** TEXTE SOURCE **
------------------------------
La situation actuelle du vote consultatif sur la rémunération au Canada
Le vote consultatif
sur la rémunération (ou le « say on
pay ») continue sa percée au Canada. À ce jour, 26 sociétés
canadiennes ont accepté de tenir un tel vote. La très grande majorité de
celles-ci ont pris cette décision à la suite d’une proposition
d’actionnaires. Seules les propositions
d’actionnaires de Power Corporation et de Bombardier Inc. demandant le droit de
voter sur la rémunération ont été rejetées dans le cadre d’un vote des
actionnaires.
Le soutien des
institutions quant au vote consultatif sur la rémunération demeure mitigé. En 2009, la Coalition canadienne pour une
saine gestion des entreprises (CCGG) est revenue sur sa décision de s’opposer
aux propositions d’actionnaires demandant la tenue d’un vote consultatif sur la
rémunération, et a plutôt décidé de recommander l’adoption d’une résolution
consultative sur la rémunération des dirigeants. Depuis un certain temps,
RiskMetrics recommande de voter en faveur des propositions de vote consultatif
sur la rémunération dans la mesure où il est clair que la résolution sera de
nature non obligatoire. En revanche, le Régime de retraite des enseignantes et
des enseignants de l’Ontario (RREEO) a récemment confirmé qu’il n’appuyait pas
les propositions d’actionnaires exigeant un vote consultatif sur la
rémunération. Toutefois, si une société propose une résolution en matière de
vote consultatif sur la rémunération, le RREEO évaluera les pratiques de
rémunération de la société et exercera son droit de vote.
------------------------------
[Entrées de données enregistrées]

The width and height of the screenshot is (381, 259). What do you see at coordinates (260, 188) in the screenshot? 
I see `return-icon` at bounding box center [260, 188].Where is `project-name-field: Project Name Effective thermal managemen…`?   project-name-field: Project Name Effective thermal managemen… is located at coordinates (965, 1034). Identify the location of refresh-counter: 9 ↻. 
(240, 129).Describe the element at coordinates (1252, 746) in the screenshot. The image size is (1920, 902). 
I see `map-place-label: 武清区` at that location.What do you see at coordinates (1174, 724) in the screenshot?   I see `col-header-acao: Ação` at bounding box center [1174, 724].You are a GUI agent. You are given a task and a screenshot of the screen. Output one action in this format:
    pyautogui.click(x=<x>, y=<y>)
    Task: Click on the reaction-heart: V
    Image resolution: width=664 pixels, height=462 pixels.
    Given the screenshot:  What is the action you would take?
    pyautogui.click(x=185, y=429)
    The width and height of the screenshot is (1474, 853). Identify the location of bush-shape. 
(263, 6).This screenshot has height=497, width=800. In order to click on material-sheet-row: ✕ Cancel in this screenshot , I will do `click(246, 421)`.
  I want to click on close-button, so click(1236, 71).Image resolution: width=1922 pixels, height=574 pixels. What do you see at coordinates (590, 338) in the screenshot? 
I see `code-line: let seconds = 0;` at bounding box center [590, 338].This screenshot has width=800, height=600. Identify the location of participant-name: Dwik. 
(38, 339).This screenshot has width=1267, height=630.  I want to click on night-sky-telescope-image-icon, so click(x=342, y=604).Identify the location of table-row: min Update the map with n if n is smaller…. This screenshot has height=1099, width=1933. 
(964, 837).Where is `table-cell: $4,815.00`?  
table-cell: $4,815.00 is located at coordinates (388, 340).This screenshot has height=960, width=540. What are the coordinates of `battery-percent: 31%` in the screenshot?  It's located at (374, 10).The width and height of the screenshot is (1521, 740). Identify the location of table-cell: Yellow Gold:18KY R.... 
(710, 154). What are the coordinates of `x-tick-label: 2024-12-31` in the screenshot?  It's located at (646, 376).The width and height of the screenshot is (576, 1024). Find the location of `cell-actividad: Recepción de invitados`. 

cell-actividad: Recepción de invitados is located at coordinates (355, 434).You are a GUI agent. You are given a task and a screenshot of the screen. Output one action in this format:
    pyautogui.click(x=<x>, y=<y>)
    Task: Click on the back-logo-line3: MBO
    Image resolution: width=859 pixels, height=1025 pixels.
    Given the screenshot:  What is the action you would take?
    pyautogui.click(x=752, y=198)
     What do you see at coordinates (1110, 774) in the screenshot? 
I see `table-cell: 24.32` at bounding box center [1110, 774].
------------------------------
** LISTE DES TÂCHES **
(A) Réécrivez sous forme de liste le paragraphe du texte source qui commence par « Le soutien des institutions », en gardant ses faits principaux.
(B) Poursuivez le texte source sur le vote consultatif sur la rémunération au Canada à partir de sa dernière phrase.
Les lignes ne jouent aucun rôle dans ce travail.

** EXERCICES CORRIGÉS **
(A)
- Le soutien des institutions au vote consultatif sur la rémunération reste mitigé.
- En 2009, la Coalition canadienne pour une saine gestion des entreprises (CCGG) a cessé de s'opposer aux propositions d'actionnaires demandant ce vote. Elle recommande désormais d'adopter une résolution consultative sur la rémunération des dirigeants.
- RiskMetrics recommande depuis un certain temps de voter pour ces propositions, à condition que la résolution soit clairement non obligatoire.
- Le Régime de retraite des enseignantes et des enseignants de l'Ontario (RREEO) a récemment confirmé qu'il n'appuie pas les propositions d'actionnaires exigeant ce vote.
- Si une société propose elle-même une telle résolution, le RREEO évaluera ses pratiques de rémunération et exercera son droit de vote.

(B)
Au cours de l’année
2009, la CCGG et un groupe de sociétés canadiennes à grande capitalisation
boursière ont convenu d’un modèle de résolution consultative à soumettre aux
actionnaires. C’est ce modèle qui a été
présenté aux actionnaires des sociétés qui ont choisi de tenir un vote
consultatif sur la rémunération en 2010.
Les organisations
de notation en matière de gouvernance d’entreprise reconnaissent l’effort des
sociétés qui acceptent de donner aux actionnaires la possibilité de tenir un
vote sur une résolution consultative sur la rémunération des dirigeants. Dans le rapport Board Games 2009 du Globe
& Mail traitant de la gouvernance d’entreprise, de telles sociétés ont reçu
deux points. Les indicateurs du risque
lié à la gouvernance de RiskMetrics tiennent également compte du fait qu’une
société accepte ou non que ses actionnaires tiennent un vote consultatif sur la
rémunération.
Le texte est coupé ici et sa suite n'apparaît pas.